Burja, president of political risk consultancy Bismarck Analysis, shared his thoughts in a Wednesday episode of the Live Players podcast. He describes "live players" as people who step away from norms, improvise, and think from first principles and says such individuals are instrumental in preventing societal stagnation.

Burja said that upon hearing the common wisdom, Altman's response might be “yes, and,” while Thiel’s would be “no, but.” As for Musk, Burja said, “I don’t think Elon’s even listening.” 

Altman, he said, will “see where the enthusiasm and energy lies, and it's like, ‘Okay can we harness this and even further develop it, even grow this and push it somewhere real.' He sees cryptocurrencies, and he’s like, what about…a coin for the world that changes the world economic system to prepare for the post-scarcity future.”

He cited Worldcoin, which Altman cofounded a few years ago. The idea behind the startup is that people will be able to prove their personhood in an online world that could be soon be overrun by AI bots. They’ll do this by scanning their irises using a shiny metallic orb. When you’re scanned, verified, and onboarded, you’re given some proprietary crypto tokens, also called Worldcoins. Later the system could become a way to implement universal basic income, an idea that might gain traction if AI leads to large-scale unemployment. Worldcoin, perhaps not surprisingly, has sparked widespread privacy concerns.

Musk and making Tesla work

As for Musk, Burja continued, “Elon's perspective is so first-principles-driven that while he does recognize what is popular and not and can work with it, his decisions as to what to do next are not tied at all to the mainstream but are following, I don't know, like a technology tree chart derived from basic physics or his favorite science fiction story.” 

Musk, he said, will go straight into an industry that’s widely considered hopeless, too crowded, or too mature—such as electric vehicles or space—“but have it work this time.” 

To make something like Tesla succeed as Musk did, he said, “you would have to think of it not terms of car companies, but the raw energy potential of batteries…the batteries keep getting better, so logically eventually a car company would work.”

Musk provided insights into how he thinks about physics and engineering in a recent episode of the Lex Fridman Podcast, saying: “Physics is just deepening one’s insight into how reality works.

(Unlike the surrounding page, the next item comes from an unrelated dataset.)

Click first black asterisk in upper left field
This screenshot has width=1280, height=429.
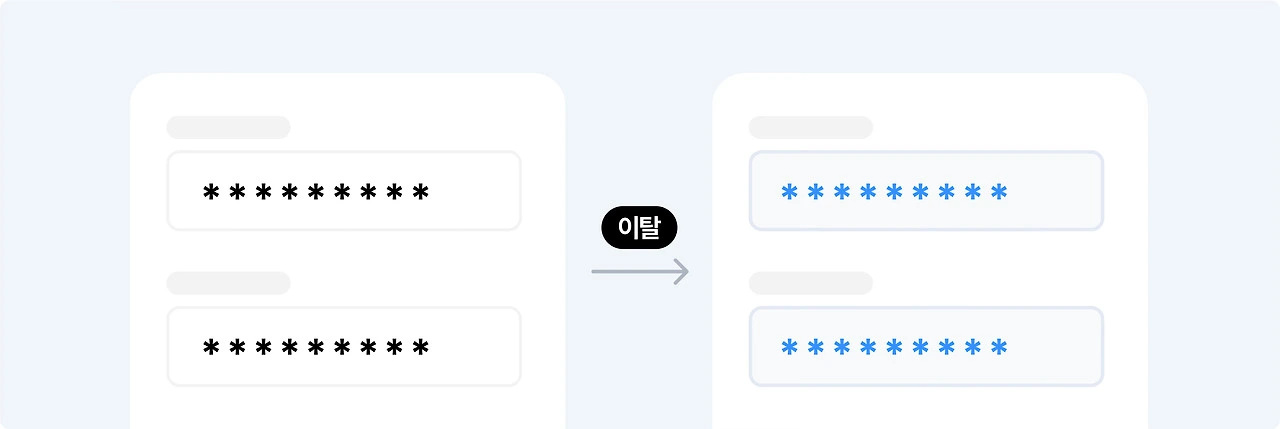tap(211, 191)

Then there’s engineering, which is inventing things that have never existed…Once you figure out the rules of the universe…you can then build technologies that are really almost limitless.” 

As for Thiel, Burja continued, “Thiel’s question is ‘How is the mainstream wrong and what can we do about it to make it correct?’ Which makes him a great technology investor—a great technologist, but also a great investor.” 

Thiel, he said, “is extremely good at noticing when the common consensus is correct or wrong for basically bad reasons—and I do include correct here—where whenever you think that even if people are directionally making the right bet for the wrong reasons, there's some, you know, financial alpha there, there’s some possibility of finding that distinction.” 

Thiel, a conservative libertarian who’s donated heavily to right-wing politicians, is known for making bold swings on unusual ideas. He was convinced well before most people that payments would go digital and Bitcoin would take off, and he wrote a $500,000 check to a Harvard student on something called “Thefacebook.”